7/25/18
Directed by: Fritz KierschWritten by: Stephen King, George Goldsmith (Screenplay)
Starring: Peter Horton, Linda Hamilton, R.G. Armstrong
Budget: $800,000
Quote: "And just as he was offered up unto Him, so shall be the unbelievers"
Trivia: In the original ending of the story Linda Hamilton's character Vicki was killed by the children. She joined "the blue man" on a cross and had her eyes cut out.
Watching this last night, my wife asked me, wait, where is all the white haired kids with the creepy eyes while showing me a google image search resulting in black and white movie shots with scary looking white haired children. Nope, those iconic creepy kids are from Village of the Damned. While the children of Children of the Corn's children don't have the same skin scrawling effect on viewers it is one of the better Stephen King movies and has some very memorable scenes. It combines three of the creepier horror subgenres: rural (Deliverance), religious fanaticism (The Wickerman), and creepy kids (Village of the Damned). These three mesh together really well into a twisted film that had to have been an inspiration for the incredibly film Frailty which would also combines these three subgenres sixteen years later.
It is the opening scene where the filmmakers really capture the viewer's attention. It begins in a diner in the small town of Gatlin where blue collar families are enjoying their Sunday meals. Within moments the children, seemingly under the spell of a Mennonite child looking into the diner begin murdering every adult in the diner. Throats are slit, people are stabbed and others are bludgeoned. The children then calmly leave, leaving the carnage and a sole survivor, another child, behind. Instead of an explanation of the murders the camera smash cuts to a cute scene of a couple being silly in bed. The changing in the pace of the movie makes the introduction all the more jarring.

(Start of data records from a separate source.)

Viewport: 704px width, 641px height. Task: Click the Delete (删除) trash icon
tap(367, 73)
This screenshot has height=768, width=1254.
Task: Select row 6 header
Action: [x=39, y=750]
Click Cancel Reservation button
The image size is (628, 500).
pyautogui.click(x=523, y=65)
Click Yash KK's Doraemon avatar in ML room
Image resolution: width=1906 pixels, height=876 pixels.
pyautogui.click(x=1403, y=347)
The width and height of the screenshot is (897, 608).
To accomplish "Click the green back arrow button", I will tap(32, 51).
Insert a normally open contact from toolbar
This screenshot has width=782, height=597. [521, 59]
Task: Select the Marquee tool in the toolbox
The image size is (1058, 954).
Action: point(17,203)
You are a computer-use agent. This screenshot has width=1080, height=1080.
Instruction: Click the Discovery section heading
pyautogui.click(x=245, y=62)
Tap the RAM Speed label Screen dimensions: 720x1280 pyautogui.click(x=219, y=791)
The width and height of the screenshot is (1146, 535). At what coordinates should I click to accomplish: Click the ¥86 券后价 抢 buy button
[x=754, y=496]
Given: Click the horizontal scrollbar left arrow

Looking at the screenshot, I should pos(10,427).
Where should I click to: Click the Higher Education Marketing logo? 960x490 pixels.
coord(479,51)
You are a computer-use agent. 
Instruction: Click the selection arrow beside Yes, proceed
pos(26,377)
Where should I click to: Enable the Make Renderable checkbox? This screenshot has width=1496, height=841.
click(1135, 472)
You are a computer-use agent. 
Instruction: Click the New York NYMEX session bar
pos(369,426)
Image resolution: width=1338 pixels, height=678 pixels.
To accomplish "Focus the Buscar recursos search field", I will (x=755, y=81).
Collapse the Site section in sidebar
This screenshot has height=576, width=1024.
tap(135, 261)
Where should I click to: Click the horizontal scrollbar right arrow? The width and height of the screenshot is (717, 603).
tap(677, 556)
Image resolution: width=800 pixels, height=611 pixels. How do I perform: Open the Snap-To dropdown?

The rest of the movie oscillates between the couple's story and the story with the children. As the couple drives through corn country middle America towards, we can only suppose, to the beloved town full of psycho children, we get a firsthand look at the children of Gatlin through the eyes of the surviving child from the diner, a kid named Job. Job and his kid sister reluctantly belong to a fanatical religious order of all children headed by a zealot named Issac (John Franklin, who also played Cousin It in the 90s Adams Family Movies) and his religious enforcer named Malachi (Courtney Gains, he played the creepy neighbors' son in The Burbs). They have some off-brand fire and brimstone version of old testament Christianity where they believe "He Who Walks Behind the Rows" speaks to Issac giving him messages and directives to kill.
What I love about this movie is the mythology they create for the children's religion. The mixture of Old Testament Christianity and a certain paganism makes for a terrifying belief system. Their God lives within the cornfield so, as one would suppose, corn makes up a major part of their belief system. They carry crucifixes made out of corn, corn is scattered throughout the places where their victims are killed, there are even crucifixions within the corn field (instead of a crown of thorns, it is a crown made of corn husks). This means, of course, their implements of death are farm equipment: scythes, machetes, shovels, chains, etc.
One child who attempts to escape is quickly caught by Malachi and nearly killed. As he wonders into the street, he is hit by the couple from the beginning of the film who were busy looking at a map and not watching the road. The couple takes the body and spends a good thirty minutes of the movie looking for a phone. During that time they encounter a mechanic and his dog, whom the children both kill (The mechanic, I understand, but the dog? That goes against movie rules 101). A lot of the murder happens off screen but there are some great POV shots in the corn field looking in and a mysterious force that hints at the possibility of there actually being something to the kid's religion.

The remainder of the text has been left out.